I tend to get mares ALL the time over geldings or stallions, for my own horse, i was hoping to get a nice warmblood or something gelding, but instead i ended up with a QH/DRAFT 4 year old mare lol ! 
The only mare i have had a problem with personally is pepper, who needs more training under her belt, and its hard to train a horse who has already had some bad habits learnt ! 

But personally start with just some basic things, like grooming, tieing, leading around, moving over when applying pressure. Etc, btw talking to them REALLY helps in my opinion  
Eventually when you get their personality down and what they like over another thing, you can probably start making a list of things that need to be worked on, what you want to set for goals and what you want to start off with, things you know they will do well at (which is a better choice) and leave other harder things that take awhile aside. 
Just any kind of training plan that fits them is going to get you along way !


----------



## gypsygirl (Oct 15, 2009)

i like mares =]
i think they are a little more difficult then the boys at first, but once you win them over they will try their hardest for you =]

i would start with lots of round pen and/or lunging work


----------



## eventerdrew (Mar 13, 2009)

I have three mares. I have always evented them. I think they are easier to get along with and will give you their heart if you let them. They're great!


----------



## Sonnyx12 (Oct 26, 2009)

I LOVE working with mares. I feel like they think a lot more than geldings and are much easier to bond with. My last mare was the best horse I have ever had. She was not easy, but I really enjoyed working with her. One thing to keep in mind when working with mares:

You don't say "Hey! go get me a coke!" its more like "Wow I sure am thirsty, a coke sounds so good right now..."


----------



## kitten_Val (Apr 25, 2007)

I prefer mares over geldings.
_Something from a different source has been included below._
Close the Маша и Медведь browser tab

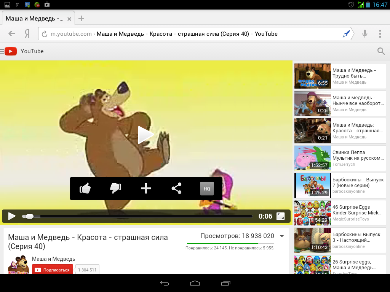tap(69, 19)
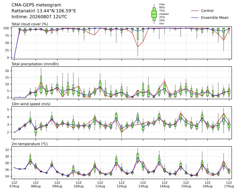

They are moody - that's for sure, but they have lots of personality. Geldings are more on quiet and easy side, but they just don't have those splashes of energy/love/mood the mares have. But there are always exceptions on both sides too - you never know...  

Good luck with them - you'll have lots of fun!


----------



## AlmagroN (Jul 19, 2009)

i used to hate mares until i learned to understand them. now the moodier and nastier they are, the more i like them. and actually i get along with those ones the best. the "im mad at the world, i hate everything, i even hate myself" mares are my favorite. i bond with those ones reallllly quickly and strongly. mares are more of a "compromise" with a lot of things. but yet in the same breath you cant let them walk all over you or else they can really get out of hand. my mares are SPOILED. ive learned that this is something key to keep in mind with a mare 

the happier a mare is- the better she will do for you

i believe the key to mares is keeping them happy. and once they understand that you want them to be happy, they want to make you happy in return. yes they have their days though, especially ones like my mare who have really hard heat cycles. you cant even touch her without her bashing you into the wall and peeing all over.... ugh... but you deal with it, try to ignore it, and go on with your day. and hope it ends soon :-| lol


----------



## ChingazMyBoy (Apr 16, 2009)

Thanks guys, I am contacting the owners this afternoon. Hopefully I'll get some pictures of them, there are also two geldings I can work with aswell.


----------



## tealamutt (Aug 21, 2009)

My trainer has said to me " you tell a gelding, you ask a mare, you talk it over with a stallion" I think in a broad sense this is true. I do adore mares for their seemingly much more complex emotions and mind. However on mare days, I also hate them for these qualities!


----------



## kevinshorses (Aug 15, 2009)

If you allow your mares to be moody, ill-mannered bitches then that is what they will be. I can tell you that there is no reason for a mare to act different than a gelding when you are handling them. If you think that kicking and squeeling is acceptable at any time then go ahead and put up with it. I treat my mares and stallions like geldings and that is how they act. If I need to tie a stallion next to a mare and either one of them causes trouble I deal pretty harshly with it. My mares are well-mannered all month long because if they were'nt then they would be spayed and be effectively a gelding. Mares get a bad rap because people think they have to act ill-mannered when they are in heat. It's not true.


----------



## Vidaloco (Sep 14, 2007)

I"ve had only mares since I was a kid (I owned one gelding then) I obviously prefer the girls. I've never noticed a difference in their mood or actions during their cycle, except during what I call the "lovey stage". Thats the best time to own a mare. They love you and want to be with you all the time, its great :lol:


----------



## ChingazMyBoy (Apr 16, 2009)

Thanks guys, I've worked with Pumpkin, Chinga and two mini's that were all geldings. So it will be good to try breaking in a mare it will be my first horses I've fully broken in. I cannot see the mares till next week.


----------



## Curly_Horse_CMT (Jun 8, 2008)

I have found that mares are much more independent, amd of course, can be much more moody. They seem to need to be worked more consistantly, especially through their heats. If they keep their weight down and have a schedule, they are less moody. I love working with mares because they seem to bond with one person in general, usually the one that is working with them the most. That is why I love my one mare...she may be a moody b***h in the pasture but she is right down to buisness once I saddle her up. However, that has taken me four plus years to get her to that point.


----------



## RoadRider / Rios Dad (Jul 2, 2009)

ChingazMyBoy said:


> Thanks, I've actually got another question. All post it in here just for keeping the amount of threads down. What would you say the first steps of training would be? I am going with getting them to trust me, with stuff like grooming and just sitting in their paddock then leading.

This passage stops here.